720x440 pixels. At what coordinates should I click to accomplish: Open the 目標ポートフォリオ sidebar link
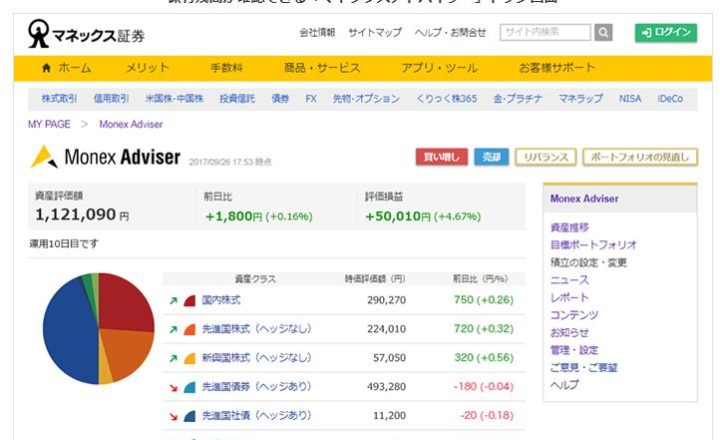click(593, 245)
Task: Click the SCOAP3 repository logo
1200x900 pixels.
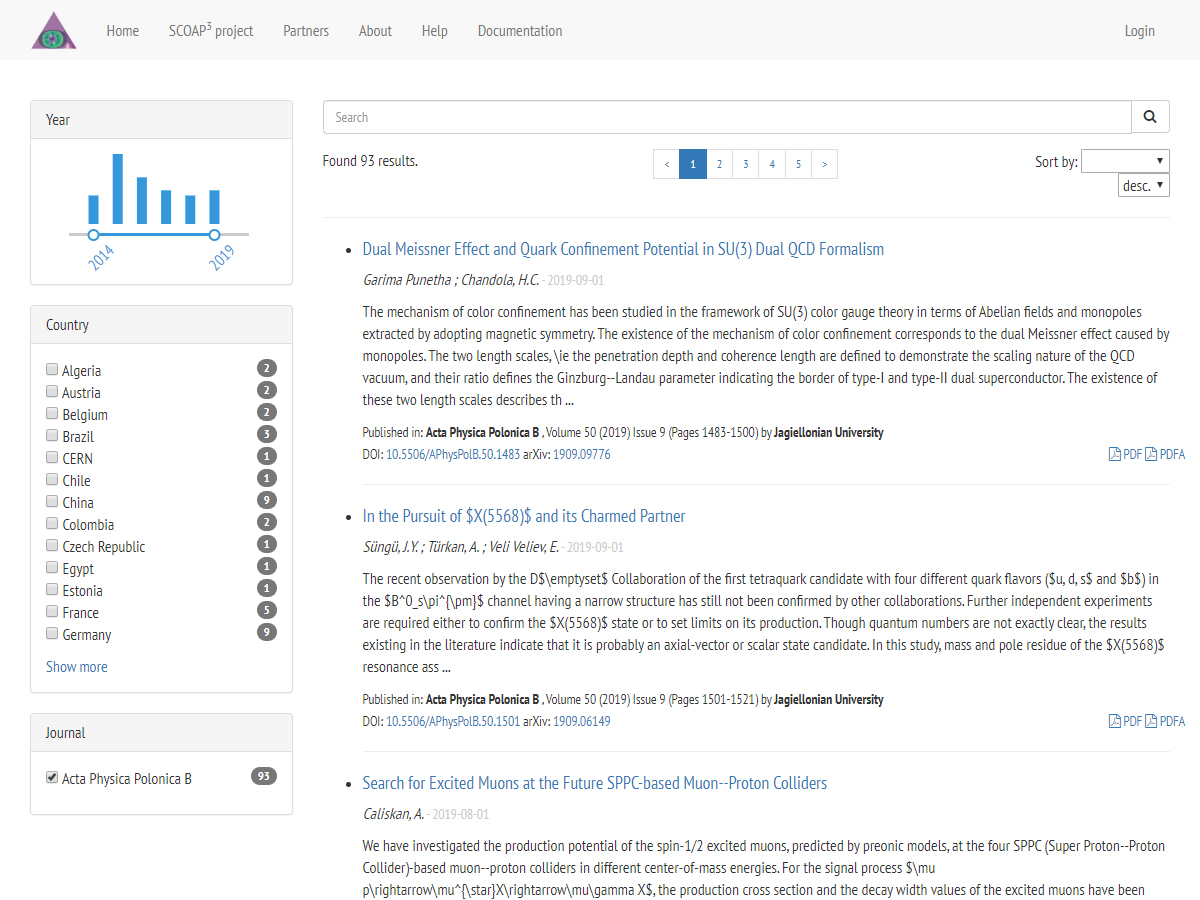Action: [x=54, y=30]
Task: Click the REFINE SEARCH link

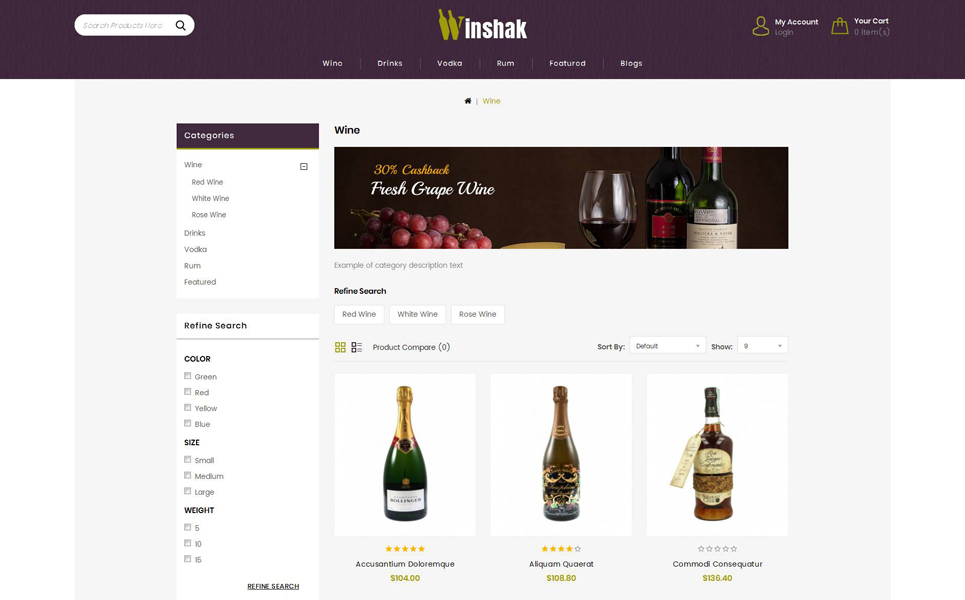Action: pyautogui.click(x=273, y=586)
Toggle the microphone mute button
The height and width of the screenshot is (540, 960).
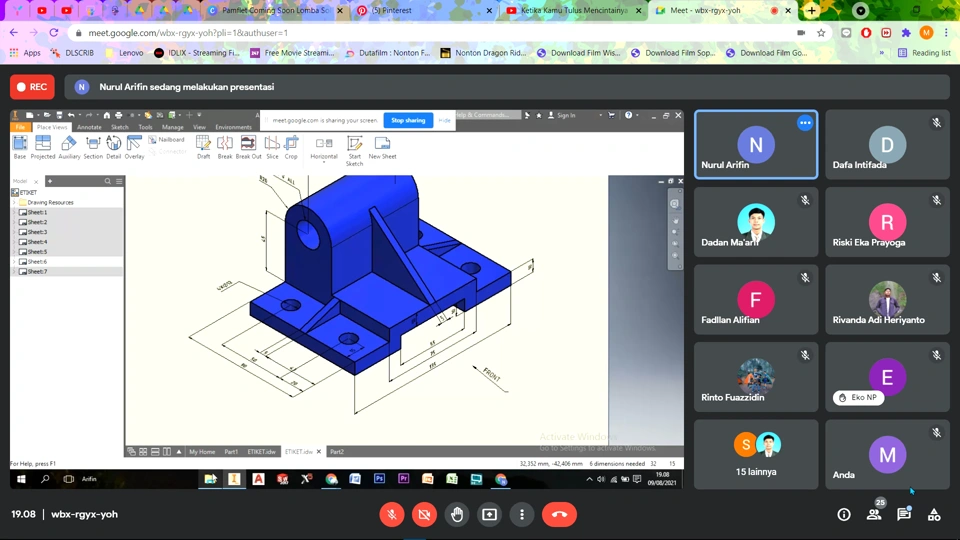point(392,514)
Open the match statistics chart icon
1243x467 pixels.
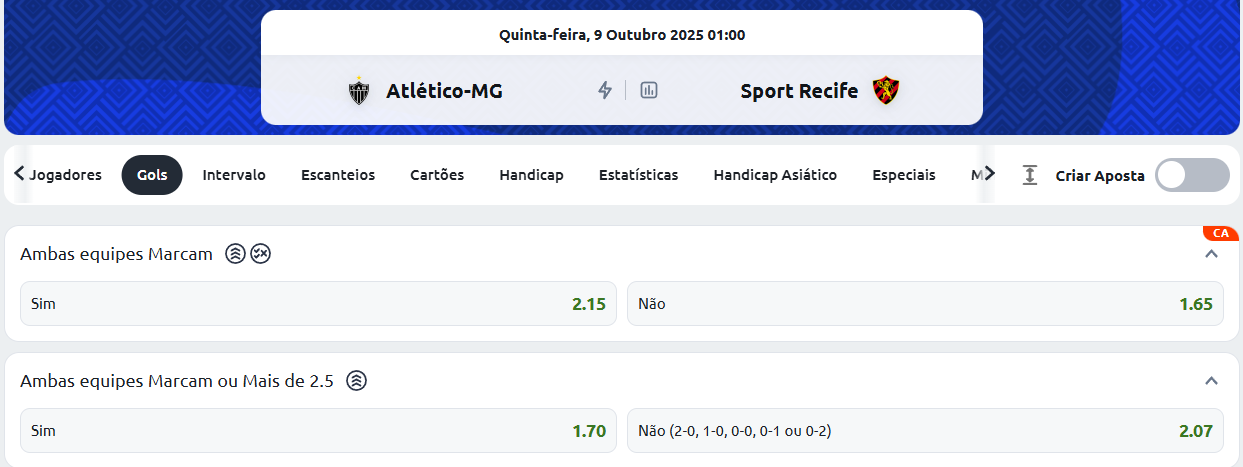(x=649, y=91)
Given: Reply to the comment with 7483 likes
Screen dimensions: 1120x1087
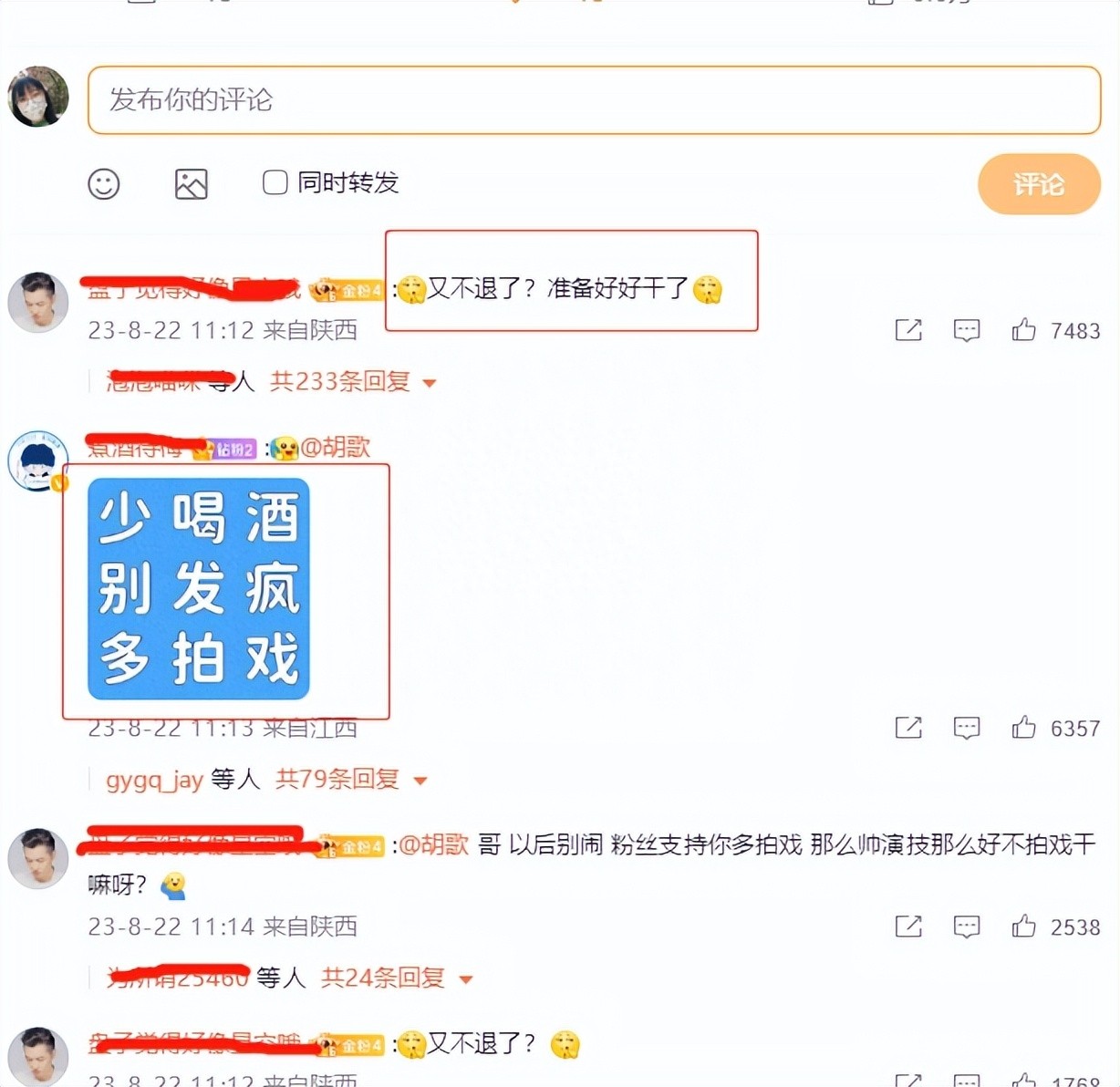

▶ [Problem to work on]: Please output the lines from the line that holds "Task: Click the SCOAP3 repository logo" through the final line of the material above, both included. Each line must match exactly, and pictures must be excluded.

▶ [Written response]:
Task: Click the SCOAP3 repository logo
1200x900 pixels.
Action: [x=54, y=30]
Task: Click the REFINE SEARCH link

Action: pyautogui.click(x=273, y=586)
Toggle the microphone mute button
The height and width of the screenshot is (540, 960).
point(392,514)
Open the match statistics chart icon
1243x467 pixels.
(x=649, y=91)
Given: Reply to the comment with 7483 likes
Screen dimensions: 1120x1087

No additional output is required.